One of the very important calculations in a loan is the loan-to-value ratio or what is called as the LTV. This calculation is used so that the limits on the housing loan and ratio of debt are determined. Where it falls will be identified during the loan approval. This is also used in determining the amount and fees that you as the borrower will pay for the loan. Moreover, the loan-to-value ratio identifies whether a PMI or private mortgage insurance needs to be paid and if the loan will be impounded or require an escrow account. The steps below will help you calculate the loan-to value ratio.
Understand the basics. There are two instances where a loan-to-value ratio is useful for you. The first is if you are getting a loan (in the process of it) and the second is if you already have an existing loan. Loan-to-value ratio requires computation. This is why you need to have details with you at hand.
Getting a Loan
Get the value of the property. The first step in computing for an LTV is to get the selling price or the value of the property.
Subtract your down payment. Once you have the property value, the next thing that you need to do is to subtract your down payment from the acquired value. The difference that you will arrive at here is your loan amount.
Get the LTV. The loan-to-value ratio is obtained by dividing the loan amount that you have identified with the value of the property. This will give you a decimal, which you need to convert to a percentage. The LTV is the figure that you relay to lenders when you are in search for a property to acquire for mortgage.
Appraisal. The first thing that needs to be done is to have your property appraised. This is the best and most accurate way in order for you to get the real value of your home or property. If you however are just after information and not really planning to refinance the home, then you do not need to spend money. A good estimate can be arrived at by going through comparison of properties that are similar to your home. You can take a good scan in the neighborhood for homes that have been sold. This can be the figure to use in your computation.

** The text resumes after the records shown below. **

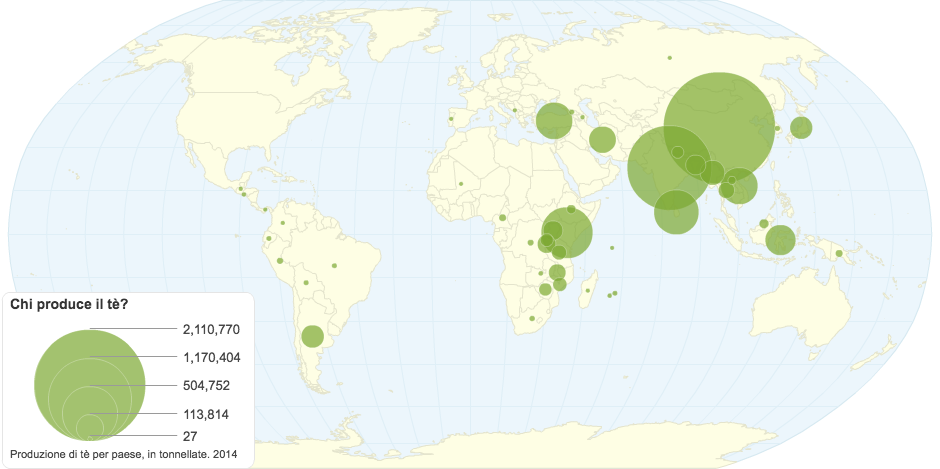Select the Vietnam tea production bubble
940x469 pixels.
pyautogui.click(x=740, y=185)
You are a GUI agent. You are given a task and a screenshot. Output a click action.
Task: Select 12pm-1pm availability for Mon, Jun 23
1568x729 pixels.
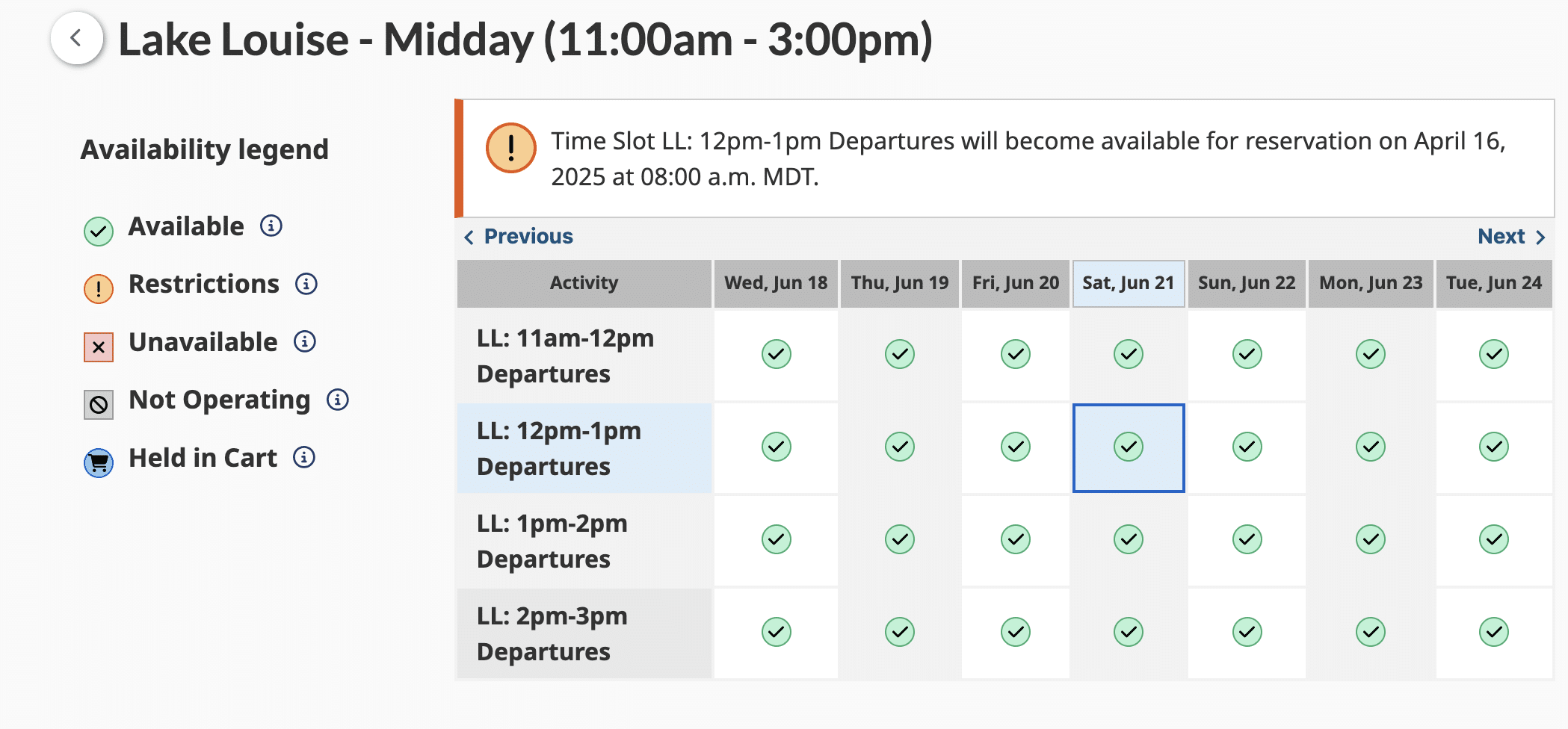click(1371, 447)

Check your balance. Identify how much you still owe. A good reference here is your loan statement, or you may call the bank’s customer service number to get the info.
Identify the LTV. Simply divide your existing loan amount to the appraised amount of the property.
The Loan-to-Value ratio or the LTV is very simple to compute. The only thing that you need to make sure of is that the figures you are working on are correct. With a good loan to value rating, you will be able to secure better rates from your lenders. By being able to compute for the LTV value, you will be able to determine your chances of securing the loan.